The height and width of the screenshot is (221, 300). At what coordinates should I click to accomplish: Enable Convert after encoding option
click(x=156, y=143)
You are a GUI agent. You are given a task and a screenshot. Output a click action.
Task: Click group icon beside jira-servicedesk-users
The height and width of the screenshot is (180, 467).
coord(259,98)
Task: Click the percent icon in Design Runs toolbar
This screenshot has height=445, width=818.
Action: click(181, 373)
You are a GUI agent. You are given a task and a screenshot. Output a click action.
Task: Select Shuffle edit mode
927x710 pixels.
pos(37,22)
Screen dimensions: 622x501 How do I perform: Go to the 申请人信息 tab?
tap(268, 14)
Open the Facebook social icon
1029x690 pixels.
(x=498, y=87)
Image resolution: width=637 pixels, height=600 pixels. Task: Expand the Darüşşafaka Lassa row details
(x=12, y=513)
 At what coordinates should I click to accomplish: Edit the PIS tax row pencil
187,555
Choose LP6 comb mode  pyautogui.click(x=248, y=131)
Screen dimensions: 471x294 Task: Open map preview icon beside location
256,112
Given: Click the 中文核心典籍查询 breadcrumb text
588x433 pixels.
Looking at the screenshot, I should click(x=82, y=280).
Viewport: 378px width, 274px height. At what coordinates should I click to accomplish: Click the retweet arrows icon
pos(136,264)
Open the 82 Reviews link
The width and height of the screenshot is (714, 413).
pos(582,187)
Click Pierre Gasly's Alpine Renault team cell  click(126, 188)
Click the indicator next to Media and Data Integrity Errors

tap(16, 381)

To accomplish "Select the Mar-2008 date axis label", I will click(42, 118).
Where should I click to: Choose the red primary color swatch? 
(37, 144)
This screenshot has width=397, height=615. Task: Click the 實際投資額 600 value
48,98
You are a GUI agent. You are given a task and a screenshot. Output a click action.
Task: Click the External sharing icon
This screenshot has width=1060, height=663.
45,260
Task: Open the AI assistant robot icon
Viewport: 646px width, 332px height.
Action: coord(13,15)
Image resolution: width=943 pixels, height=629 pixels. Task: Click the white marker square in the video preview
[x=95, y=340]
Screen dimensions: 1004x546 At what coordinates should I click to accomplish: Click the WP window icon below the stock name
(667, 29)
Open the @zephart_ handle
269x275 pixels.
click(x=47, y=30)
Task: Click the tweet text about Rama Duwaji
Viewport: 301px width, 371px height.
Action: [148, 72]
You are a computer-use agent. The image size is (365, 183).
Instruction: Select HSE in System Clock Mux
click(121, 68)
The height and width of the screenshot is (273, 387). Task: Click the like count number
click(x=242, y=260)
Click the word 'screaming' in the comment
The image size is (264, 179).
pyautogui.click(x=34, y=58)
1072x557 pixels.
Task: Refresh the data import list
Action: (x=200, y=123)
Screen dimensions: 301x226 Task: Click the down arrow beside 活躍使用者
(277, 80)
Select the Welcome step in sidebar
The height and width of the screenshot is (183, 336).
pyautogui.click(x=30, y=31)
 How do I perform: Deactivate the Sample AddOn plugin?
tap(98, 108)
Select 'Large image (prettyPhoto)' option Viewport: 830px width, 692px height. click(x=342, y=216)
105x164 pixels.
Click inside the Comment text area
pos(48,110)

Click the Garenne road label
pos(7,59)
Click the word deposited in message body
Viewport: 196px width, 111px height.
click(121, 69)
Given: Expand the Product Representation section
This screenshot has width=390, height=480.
————————
__AIM OF THE TASK__. Reproduce the entries exactly. Every word has to stay the same.

__FINAL ANSWER__.
The height and width of the screenshot is (221, 300). At what coordinates should I click to accomplish: Enable Convert after encoding option
click(x=156, y=143)
You are a GUI agent. You are given a task and a screenshot. Output a click action.
Task: Click group icon beside jira-servicedesk-users
The height and width of the screenshot is (180, 467).
coord(259,98)
Task: Click the percent icon in Design Runs toolbar
This screenshot has height=445, width=818.
Action: click(181, 373)
You are a GUI agent. You are given a task and a screenshot. Output a click action.
Task: Select Shuffle edit mode
927x710 pixels.
pos(37,22)
Screen dimensions: 622x501 How do I perform: Go to the 申请人信息 tab?
tap(268, 14)
Open the Facebook social icon
1029x690 pixels.
(x=498, y=87)
Image resolution: width=637 pixels, height=600 pixels. Task: Expand the Darüşşafaka Lassa row details
(x=12, y=513)
 At what coordinates should I click to accomplish: Edit the PIS tax row pencil
187,555
Choose LP6 comb mode  pyautogui.click(x=248, y=131)
Screen dimensions: 471x294 Task: Open map preview icon beside location
256,112
Given: Click the 中文核心典籍查询 breadcrumb text
588x433 pixels.
Looking at the screenshot, I should click(x=82, y=280).
Viewport: 378px width, 274px height. At what coordinates should I click to accomplish: Click the retweet arrows icon
pos(136,264)
Open the 82 Reviews link
The width and height of the screenshot is (714, 413).
pos(582,187)
Click Pierre Gasly's Alpine Renault team cell  click(126, 188)
Click the indicator next to Media and Data Integrity Errors

tap(16, 381)

To accomplish "Select the Mar-2008 date axis label", I will click(42, 118).
Where should I click to: Choose the red primary color swatch? 
(37, 144)
This screenshot has width=397, height=615. Task: Click the 實際投資額 600 value
48,98
You are a GUI agent. You are given a task and a screenshot. Output a click action.
Task: Click the External sharing icon
This screenshot has width=1060, height=663.
45,260
Task: Open the AI assistant robot icon
Viewport: 646px width, 332px height.
Action: coord(13,15)
Image resolution: width=943 pixels, height=629 pixels. Task: Click the white marker square in the video preview
[x=95, y=340]
Screen dimensions: 1004x546 At what coordinates should I click to accomplish: Click the WP window icon below the stock name
(667, 29)
Open the @zephart_ handle
269x275 pixels.
click(x=47, y=30)
Task: Click the tweet text about Rama Duwaji
Viewport: 301px width, 371px height.
Action: [148, 72]
You are a computer-use agent. The image size is (365, 183).
Instruction: Select HSE in System Clock Mux
click(121, 68)
The height and width of the screenshot is (273, 387). Task: Click the like count number
click(x=242, y=260)
Click the word 'screaming' in the comment
The image size is (264, 179).
pyautogui.click(x=34, y=58)
1072x557 pixels.
Task: Refresh the data import list
Action: (x=200, y=123)
Screen dimensions: 301x226 Task: Click the down arrow beside 活躍使用者
(277, 80)
Select the Welcome step in sidebar
The height and width of the screenshot is (183, 336).
pyautogui.click(x=30, y=31)
 How do I perform: Deactivate the Sample AddOn plugin?
tap(98, 108)
Select 'Large image (prettyPhoto)' option Viewport: 830px width, 692px height. click(x=342, y=216)
105x164 pixels.
Click inside the Comment text area
pos(48,110)

Click the Garenne road label
pos(7,59)
Click the word deposited in message body
Viewport: 196px width, 111px height.
click(121, 69)
Given: Expand the Product Representation section
This screenshot has width=390, height=480.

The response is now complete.